PROBLEM TO WORK ON: Transcribed word for word, the lines below from the one with "Image resolution: width=483" through the last line of the records form the answer; no picture is to be included.

INPUT DATA:

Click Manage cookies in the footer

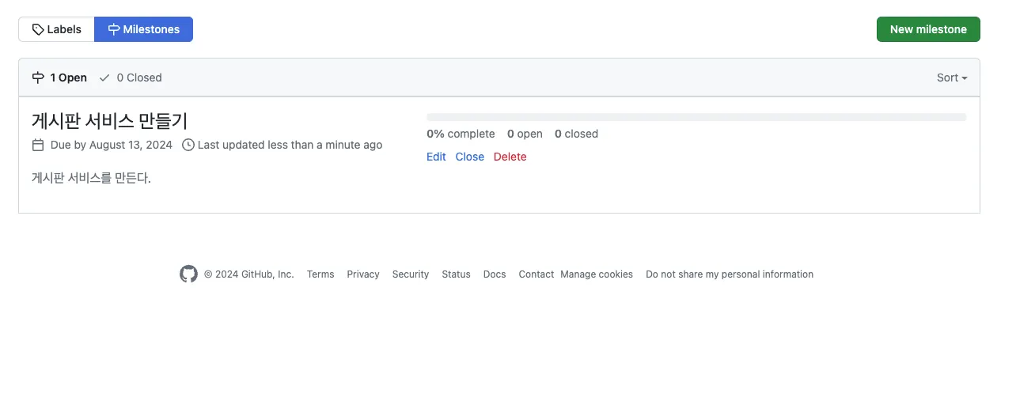tap(597, 274)
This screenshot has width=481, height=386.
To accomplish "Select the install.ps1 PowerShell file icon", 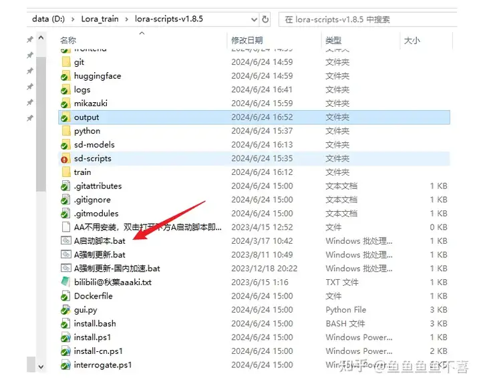I will [x=65, y=337].
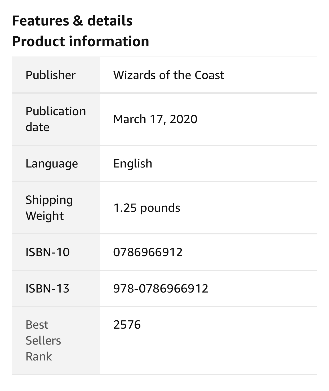Click the Publication date label
Screen dimensions: 329x391
pos(56,119)
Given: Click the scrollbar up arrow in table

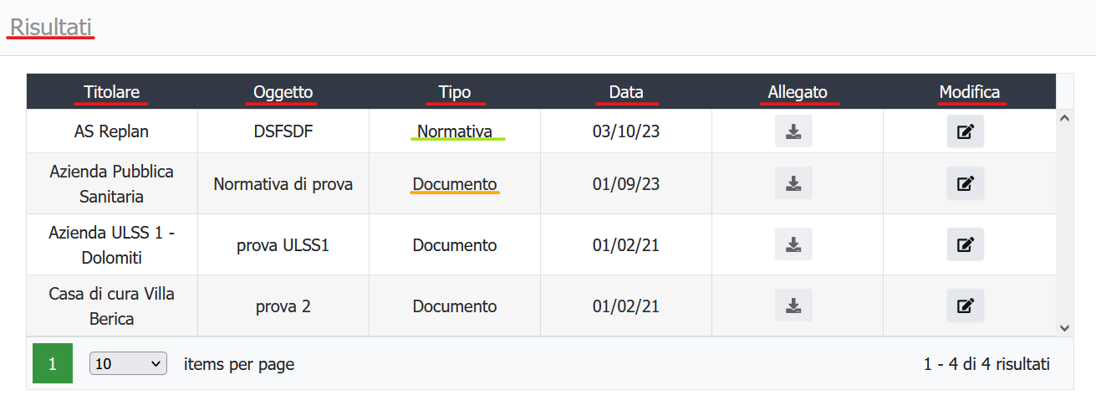Looking at the screenshot, I should tap(1064, 119).
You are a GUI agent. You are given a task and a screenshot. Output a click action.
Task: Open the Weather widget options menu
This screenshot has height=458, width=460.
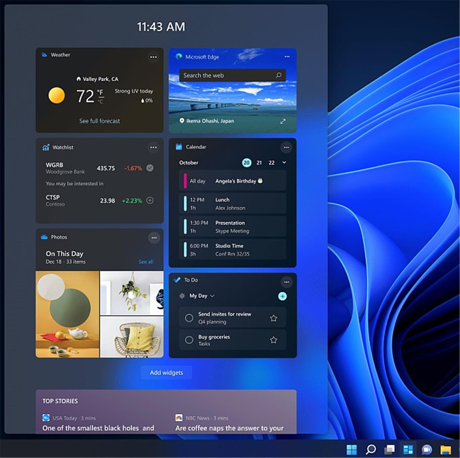[153, 57]
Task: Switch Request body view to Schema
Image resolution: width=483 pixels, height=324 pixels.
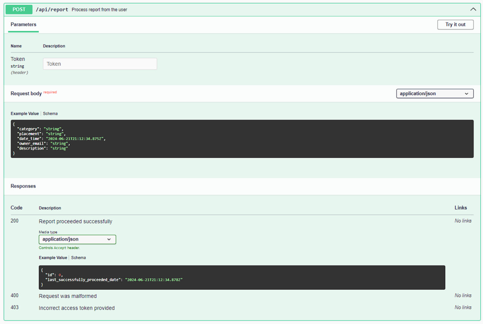Action: coord(50,114)
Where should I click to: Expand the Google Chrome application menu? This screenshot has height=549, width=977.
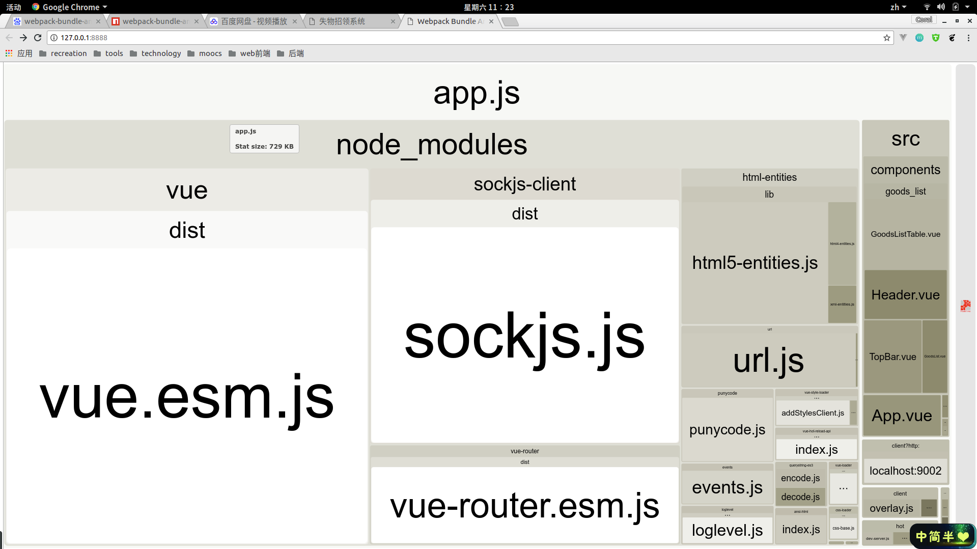point(70,7)
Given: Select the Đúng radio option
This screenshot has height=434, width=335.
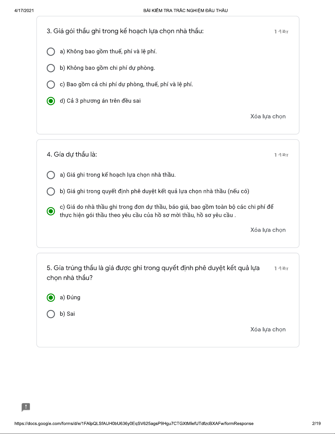Looking at the screenshot, I should tap(51, 297).
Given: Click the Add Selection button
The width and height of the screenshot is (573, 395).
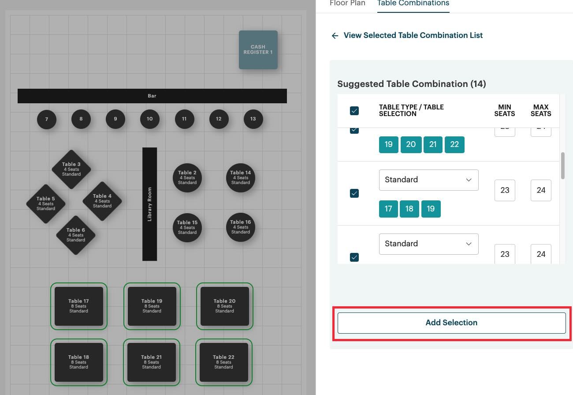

FINISHED EXERCISE:
Image resolution: width=483 pixels, height=324 pixels.
Action: coord(50,114)
Where should I click to: Expand the Google Chrome application menu? This screenshot has height=549, width=977.
point(70,7)
Given: Select the Đúng radio option
This screenshot has height=434, width=335.
Looking at the screenshot, I should tap(51, 297).
Given: Click the Add Selection button
The width and height of the screenshot is (573, 395).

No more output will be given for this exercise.